[TRECHO FORNECIDO]
########################################

Apesar de ser um patrício de nascimento, sua família, apesar de aristocrática, estava empobrecida e já não tinha mais muita importância na política da época. Seu avô paterno, também chamado Sexto Quintílio Varo, foi senador.[1] Seu pai, de mesmo nome, foi senador, serviu como questor em 49 a.C.[1] e se aliou ao partido senatorial durante a Guerra civil de Júlio César.[2] Apesar de ele ter sobrevivido à derrota de Pompeu, Sexto (pai) se matou depois da derrota dos liberatores na Batalha de Filipos em 42 a.C..[3] Não se sabe o nome da mãe de Varo.
Varo tinha três irmãs, todas provavelmente mais jovens do que ele com base na idade com que começaram a ter filhos. Tendo em vista a idade delas, é provável que Varo tenha nascido pelo menos quatro anos antes do suicídio de seu pai. Todas elas se chamavam Quintília. Uma se casou com Públio Cornélio Dolabela, cônsul em 35 a.C., outra com o senador Sexto Apuleio, cônsul em 29 a.C., e a última com Lúcio Nônio Asprenas, filho do cônsul em 36 a.C.. Os descendentes desta última são conhecidos até o final do século IV.
Primeiros anos da carreira
Apesar das alianças políticas de seu pai, Varo se tornou um dos aliados do herdeiro de Júlio César, Otaviano. Quando Marco Vipsânio Agripa morreu, no início de 12 a.C., Varo proferiu sua eulogia no funeral.[4] Sua carreira política foi acelerada e seu cursus honorum já estava finalizado em 13 a.C., quando ele foi eleito para o consulado com Tibério, o enteado e futuro sucessor de Augusto (Otaviano).
Carreira política
Entre 8 e 7 a.C., Varo foi procônsul da África.[5] Depois, foi governador da Síria entre 7 ou 6 até 4 a.C., com quatro legiões sob seu comando. Neste período, Varo ficou famoso por sua truculência e pelos altos impostos cobrados. O historiador judeuFlávio Josefo menciona a rápida reação de Varo contra uma das muitas revoltas messiânicas na Judeia depois da morte do rei clienteHerodes, o Grande, em 4 a.C.. Depois de ocupar Jerusalém, Varo crucificou 2 000 rebeldes judeus e, por isto, provavelmente se tornou o foco do sentimento anti-romano na Judeia. Precisamente nesta época os judeus iniciaram um boicote em massa às cerâmicas romanas.[6]
É possível que a longa discussão sobre a historicidade da narrativa do Evangelho de Lucas (Lucas 2) sobre o nascimento de Jesus Cristo na mesma época em que se realizou um censo"quando Quirino era governador da Síria" possa ser explicada simplesmente por um erro do autor do evangelho. O problema com o nome "Quirino" é que Públio Sulpício Quirino só se tornou governador apenas quando Arquelau, filho e um dos herdeiros de Herodes, foi deposto pelos romanos em 6 d.C., mas tanto Lucas quanto Mateus indicam que Jesus nasceu antes da morte de Herodes, mais de dez anos antes. Porém, se considerarmos que a intenção de Lucas era escrever "Quintílio" e não "Quirino", o problema se soluciona.

########################################

[LISTAGEM FORNECIDA]
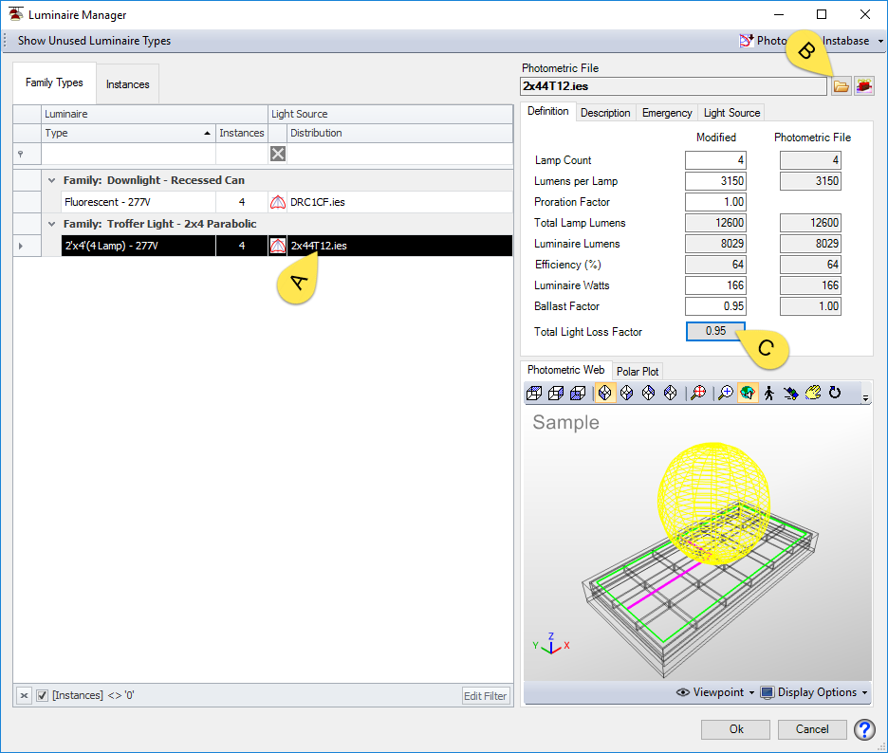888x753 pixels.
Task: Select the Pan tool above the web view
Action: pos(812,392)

########################################

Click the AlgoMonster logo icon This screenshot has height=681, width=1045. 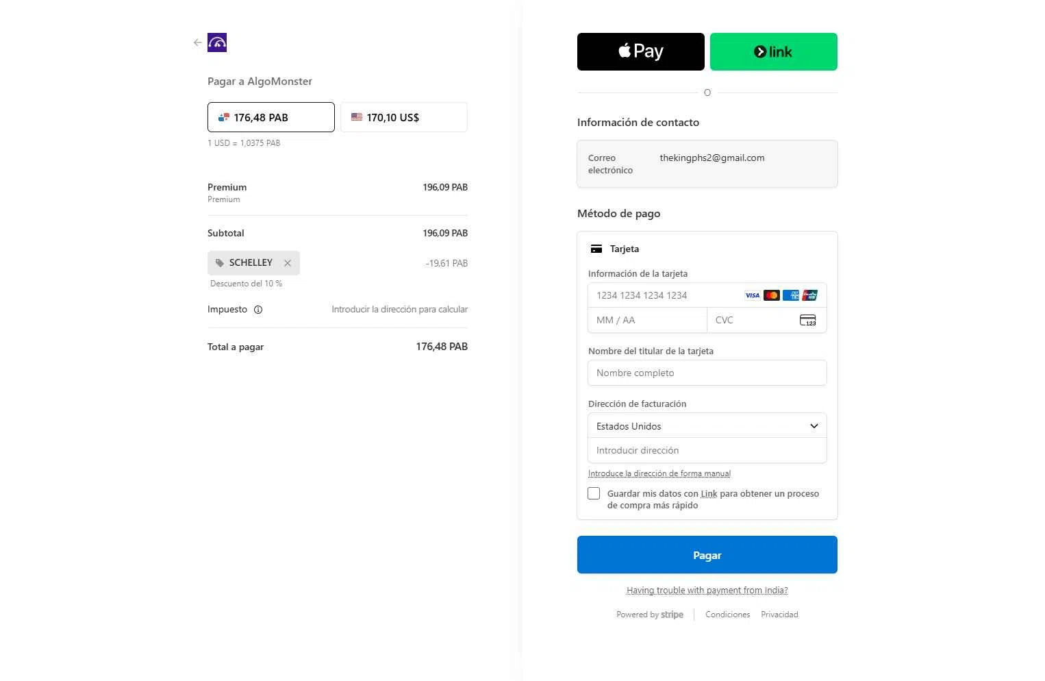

########################################

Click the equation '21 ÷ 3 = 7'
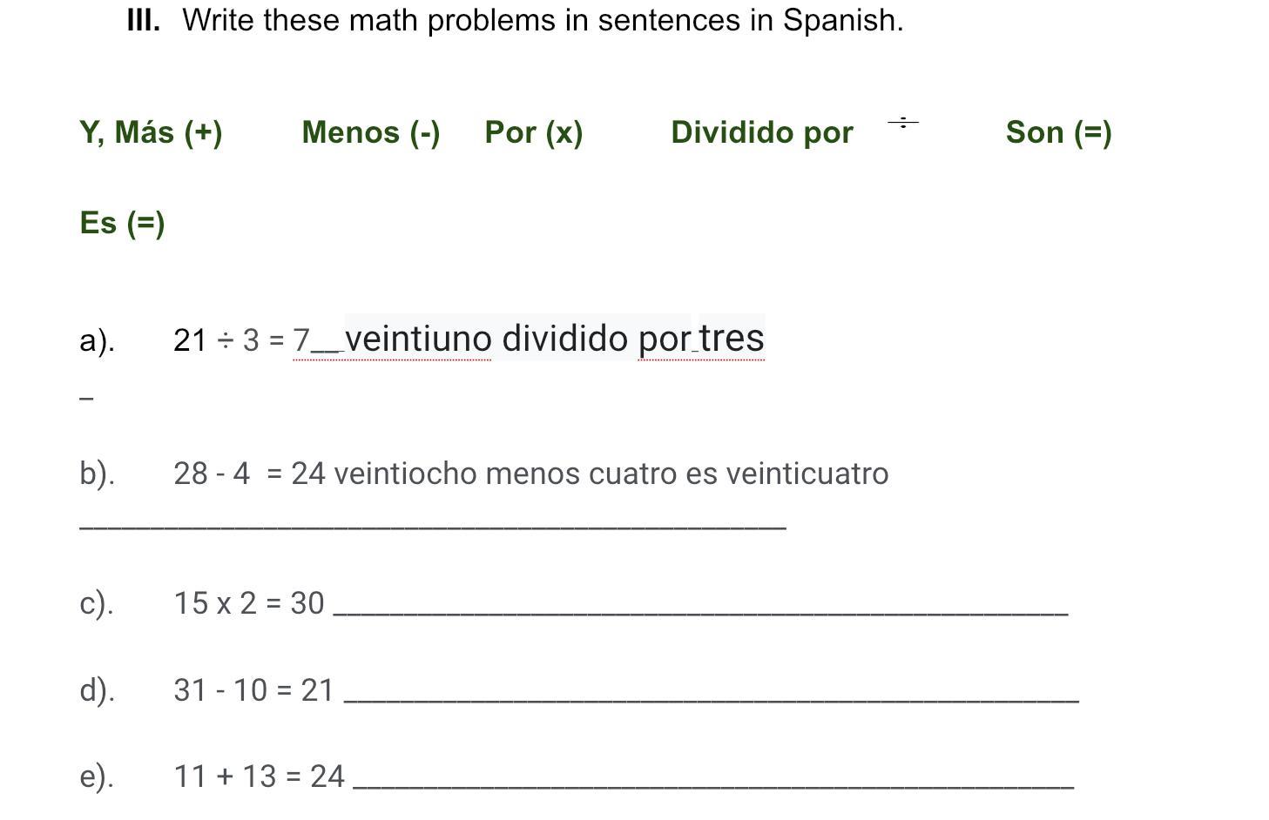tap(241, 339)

########################################

[INSTRUÇÕES DA TAREFA]
Edite o trecho sobre Quintílio Varo: reescreva tudo desde "Apesar de ser" até "mãe de Varo.", trocando "Pompeu" por "Cneu Pompeu Magno". A listagem provém de outra fonte.

[RESPOSTA]
Apesar de ser um patrício de nascimento, sua família, apesar de aristocrática, estava empobrecida e já não tinha mais muita importância na política da época. Seu avô paterno, também chamado Sexto Quintílio Varo, foi senador.[1] Seu pai, de mesmo nome, foi senador, serviu como questor em 49 a.C.[1] e se aliou ao partido senatorial durante a Guerra civil de Júlio César.[2] Apesar de ele ter sobrevivido à derrota de Cneu Pompeu Magno, Sexto (pai) se matou depois da derrota dos liberatores na Batalha de Filipos em 42 a.C..[3] Não se sabe o nome da mãe de Varo.